As the cellphone gang moves away in lockstep, Waz is met by kaleidoscopic bursts of color and warmth (lovely work by lighting designer Martin Labrecque and costume designer Zaldy Goco) and singular creatures with fantastical abilities. As the acts unfold, so does a world of beauty, a place where things like blue hair are celebrated.

The multilevel “trampowall” troupe performs in Cirque du Soleil’s “Volta.”
Matt Beard

The king of this alternate universe is Mr.

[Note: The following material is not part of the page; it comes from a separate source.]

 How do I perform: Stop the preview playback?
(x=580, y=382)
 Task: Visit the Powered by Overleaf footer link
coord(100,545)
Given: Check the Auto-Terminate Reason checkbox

Wow’s alter ego (Kislitsin in a dual role), a clown whose adventures at the beach make you feel you’ve been tippling 100 proof giggle-juice at the swim-up bar. (In one bit, the clown’s battle against a trio of petulantly recalcitrant washing machines delivers not just a multi-faceted human character, but also a trio of equally nuanced appliances.)

“Volta” delivers big laughs, but it also doesn’t stint on the on the thrills and chills. There’s a “hair suspension” act (Brazil’s Danila Bim) that will make your hair stand on end and take your breath away. There are acrobats whose gymnastic abilities seem to defy physics, and aerial artists hurtling dozens of feet through the air, seemingly within a fingernail of disaster. There are marauding teams of BMX cyclists flipping themselves and their wheels through space. In one climactic number, aerial artists with hair the color of robin’s eggs circle each other like dragons in mid-air, careening out over the audience on bolts of silk. It’s the old adage — no matter where you go, there you are — manifested as a dare-devil ballet.

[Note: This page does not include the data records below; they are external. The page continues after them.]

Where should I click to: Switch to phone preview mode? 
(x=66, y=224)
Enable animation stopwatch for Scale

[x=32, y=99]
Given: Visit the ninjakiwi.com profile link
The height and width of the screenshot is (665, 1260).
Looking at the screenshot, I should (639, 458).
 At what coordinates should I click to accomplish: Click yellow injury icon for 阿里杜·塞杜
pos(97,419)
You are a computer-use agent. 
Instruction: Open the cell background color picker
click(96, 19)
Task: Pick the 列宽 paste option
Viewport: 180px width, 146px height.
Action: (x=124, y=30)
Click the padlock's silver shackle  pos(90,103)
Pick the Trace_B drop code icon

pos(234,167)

Sometimes, Waz’s journey leans into memory, as when a ballerina (Uruguay’s Rosina Gil) does a series of dazzling pirouettes while a blue-haired boy learns to ride a bicycle. Despite the fact that it’s clearly engineered to evoke maximum nostalgia, the scene isn’t maudlin. And if it doesn’t precisely embrace the truth of your own childhood memories, it reflects the kind of memories we all wish we could claim.

“Volta” provides a vivid reminder of the world’s impossible beauty. It is also a reminder about the saving grace of joyful individuality, even when — especially when — bleakness and conformity try to stamp out your mojo.

Catey Sullivan is a local freelance writer.

BMX is one of the thrilling acts presented in Cirque du Soleil’s “Volta.”